READING TEXT →
Automated clinical decision support alerts in electronic health record (EHR) systems are sometimes perceived by busy members of the clinical team as unhelpful or an outright nuisance, and to the extent that such perceptions become more common and so-called “alert fatigue” sets in among users, everyone loses.
In 2020 at Vanderbilt University Medical Center, the Vanderbilt Clinical Informatics Center (VCLIC) in coordination with HealthIT organized a grassroots program to optimize clinical decision support alerts and help stem alert fatigue at VUMC. In eStar, VUMC’s clinical IT system, clinical decision support alerts and reminders are called best practice advisories, or BPAs, and the program to rid the system of suboptimal alerts was called BPA Clickbusters.
According to a new report in the Journal of the American Medical Informatics Association, during two three-month rounds of clickbusting in 2020, comprehensive reviews of 20% of the rule-based alerts in use at VUMC led to 71,227 fewer interruptive alerts being sent per week, for a total reduction in interruptive alerts of 15%.
Some alerts were eliminated outright, while others were altered in ways that affect when they do and don’t fire, or for which users. Some alerts were determined to already be optimal and were left unchanged. Recommended changes were adjudicated by the program sponsors or forwarded to relevant clinical governance committees for a decision. Helping to engage people’s sporting instincts, Clickbusters was gamified, with scoring (and prizes) based on a volunteer’s overall impact on the system.

STORED DATA →

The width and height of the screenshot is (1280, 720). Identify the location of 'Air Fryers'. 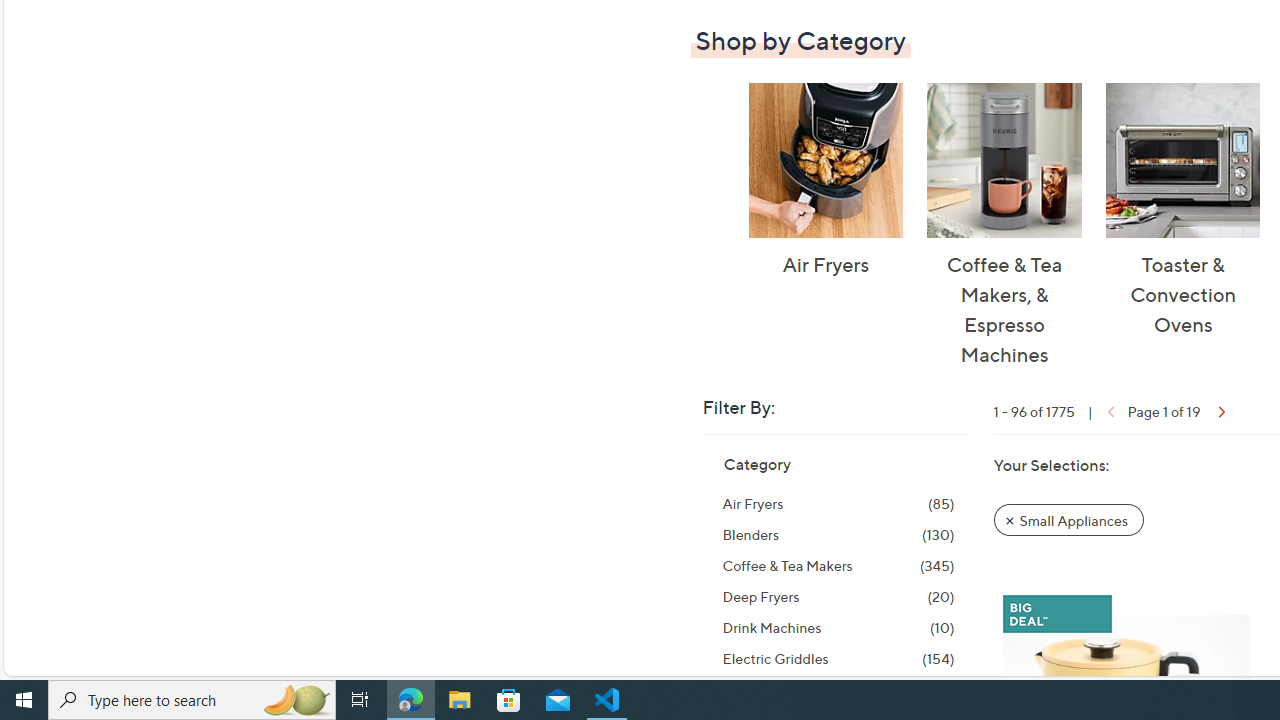
(825, 159).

WHAT IS EXPECTED → Pick up the article on Vanderbilt's BPA Clickbusters program where it stops, and continue it in the same style.

ANSWER TO THE EXERCISE →
“Beyond helping improve the alerts in our system, Clickbusters had the important added benefit of involving more eStar users in the evaluation and improvement of electronic clinical decision support at VUMC,” said Allison McCoy, PhD, assistant professor of Biomedical Informatics and scientific director of VCLIC’s Clinical Informatics Core. McCoy authored the report with VCLIC’s director, Adam Wright, PhD, professor of Biomedical Informatics, and 31 of their colleagues from across VUMC.
Clickbusters participants, who included physicians, nurses and pharmacists, signed up to review a given BPA in detail and potentially discontinue or improve it. Participants followed a 10-step process that started with the clinical logic that gave rise to the advisory and how often the advisory was disregarded in practice; in many cases, the process concluded with testing, placing into production and evaluating a new and improved BPA.
In all, 84 BPAs were reviewed, 10 were turned off, 42 were modified and 32 were left as is.
According to the report, the process used by Clickbusters “could be readily replicated at other clinical sites and applied to other functions of the EHR, such as order sets, clinical documentation tools and information displays.”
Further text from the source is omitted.